Climate change is very likely to cause a global acceleration in sea-level rise (SLR). The projected acceleration of SLR will also affect the Wadden Sea. In addition to an accelerated SLR, gas and salt extraction will cause subsidence that adds to an increase in water depth in the tidal basins. This will have consequences for the sediment budget of the Wadden Sea and especially for the intertidal flats that have a high ecological value. This synthesis presents projections of the future state of the Dutch Wadden Sea for the years 2030, 2050 and 2100.
The projected changes in mean sea level by 2100 for Den Helder and Delfzijl are above the global mean projections, mainly due to the above-average ocean dynamics and glacio-isostatic adjustment contributions in the regional projections. The projected rise in mean sea level for 2100 with relation to 2018 in these locations is 0.41m, 0.52m and 0.76m for, respectively, the RCP2.6, RCP 4.5 and RCP8.5 climate scenarios.
When we combine the presented SLR scenarios with the subsidence estimates and compare these rates to the critical rates for ‘drowning’ of intertidal flats that were calculated for the individual tidal basins, we can determine the moment that the maximum imported sediment volume can no longer compensate the increase in accommodation space in a basin and the intertidal flats will start to diminish in surface area and/or height.
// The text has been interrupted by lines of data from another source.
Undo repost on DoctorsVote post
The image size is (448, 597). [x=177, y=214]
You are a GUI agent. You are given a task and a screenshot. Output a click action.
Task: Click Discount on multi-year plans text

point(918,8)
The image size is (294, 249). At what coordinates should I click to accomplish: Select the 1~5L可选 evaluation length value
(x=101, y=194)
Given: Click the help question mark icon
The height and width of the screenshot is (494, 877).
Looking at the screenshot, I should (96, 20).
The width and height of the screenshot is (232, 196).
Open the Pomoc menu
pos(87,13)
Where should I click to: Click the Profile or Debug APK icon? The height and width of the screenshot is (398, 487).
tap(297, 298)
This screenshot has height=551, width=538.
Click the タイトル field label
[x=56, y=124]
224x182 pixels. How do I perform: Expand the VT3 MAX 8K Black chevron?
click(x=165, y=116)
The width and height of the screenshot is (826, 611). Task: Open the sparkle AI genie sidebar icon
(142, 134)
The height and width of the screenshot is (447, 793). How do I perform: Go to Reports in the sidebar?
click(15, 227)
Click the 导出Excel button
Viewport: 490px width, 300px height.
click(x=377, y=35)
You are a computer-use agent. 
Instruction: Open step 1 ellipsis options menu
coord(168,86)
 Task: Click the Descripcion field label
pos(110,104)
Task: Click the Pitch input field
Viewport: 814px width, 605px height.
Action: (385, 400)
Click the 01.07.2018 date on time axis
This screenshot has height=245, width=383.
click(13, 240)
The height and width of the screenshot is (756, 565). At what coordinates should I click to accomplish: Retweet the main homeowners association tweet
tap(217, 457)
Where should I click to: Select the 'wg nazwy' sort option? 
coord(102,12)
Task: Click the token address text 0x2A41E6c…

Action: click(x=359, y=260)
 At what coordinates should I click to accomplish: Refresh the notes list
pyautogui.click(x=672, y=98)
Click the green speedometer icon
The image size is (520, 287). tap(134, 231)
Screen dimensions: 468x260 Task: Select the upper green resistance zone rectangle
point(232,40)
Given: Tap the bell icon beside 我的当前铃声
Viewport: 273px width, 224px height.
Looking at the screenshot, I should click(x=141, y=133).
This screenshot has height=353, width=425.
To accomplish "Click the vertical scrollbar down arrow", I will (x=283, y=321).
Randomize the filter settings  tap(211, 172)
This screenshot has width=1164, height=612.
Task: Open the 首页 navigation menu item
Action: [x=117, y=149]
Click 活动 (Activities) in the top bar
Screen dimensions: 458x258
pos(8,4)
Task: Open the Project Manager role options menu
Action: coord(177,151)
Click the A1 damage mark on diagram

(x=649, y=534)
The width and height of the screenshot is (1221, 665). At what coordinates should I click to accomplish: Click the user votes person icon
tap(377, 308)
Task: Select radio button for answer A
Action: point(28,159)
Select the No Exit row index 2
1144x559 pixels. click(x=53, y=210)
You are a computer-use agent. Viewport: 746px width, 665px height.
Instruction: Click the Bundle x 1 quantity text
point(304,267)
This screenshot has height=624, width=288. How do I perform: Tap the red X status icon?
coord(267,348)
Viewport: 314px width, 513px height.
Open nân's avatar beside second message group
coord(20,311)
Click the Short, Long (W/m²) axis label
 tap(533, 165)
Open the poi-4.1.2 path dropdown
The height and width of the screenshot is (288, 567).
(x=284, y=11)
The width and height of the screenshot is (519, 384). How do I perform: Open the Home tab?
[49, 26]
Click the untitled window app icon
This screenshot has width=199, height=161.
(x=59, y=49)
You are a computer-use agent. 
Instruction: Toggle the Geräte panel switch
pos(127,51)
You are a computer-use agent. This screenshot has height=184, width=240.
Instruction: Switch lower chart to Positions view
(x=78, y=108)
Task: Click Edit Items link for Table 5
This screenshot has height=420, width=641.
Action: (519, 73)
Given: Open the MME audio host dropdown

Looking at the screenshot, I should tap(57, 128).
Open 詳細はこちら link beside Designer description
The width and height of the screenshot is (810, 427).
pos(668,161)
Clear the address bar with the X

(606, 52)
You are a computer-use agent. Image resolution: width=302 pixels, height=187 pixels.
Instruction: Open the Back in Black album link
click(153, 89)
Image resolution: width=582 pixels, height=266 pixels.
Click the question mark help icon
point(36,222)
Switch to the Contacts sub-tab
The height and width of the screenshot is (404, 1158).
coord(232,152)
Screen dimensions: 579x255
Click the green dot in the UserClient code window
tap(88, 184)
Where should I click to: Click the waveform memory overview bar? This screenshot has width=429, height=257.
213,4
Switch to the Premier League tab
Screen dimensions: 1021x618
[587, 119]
In the RCP2.6 scenario, the projected rates of relative SLR will be below the critical rate for drowning of the inlet systems in the Dutch Wadden Sea. For the RCP4.5 scenario, the critical SLR rate will be exceeded for Vlie Inlet in 2030, and for the RCP8.5 scenario the critical SLR rate will be exceeded for Vlie Inlet in 2030, Texel Inlet in 2050 and Ameland Inlet in 2100. For the other basins the critical rate will not be exceeded until 2100 or later.
The way the intertidal flats in a basin will react to ‘drowning’ is not clear beforehand. It is highly possible that erosion of flats in one place will produce the sediment to maintain flats in other places. Tidal flats close to the sediment-delivering tidal inlet are not likely to disappear, because there the balance between supply and erosion is not likely to change.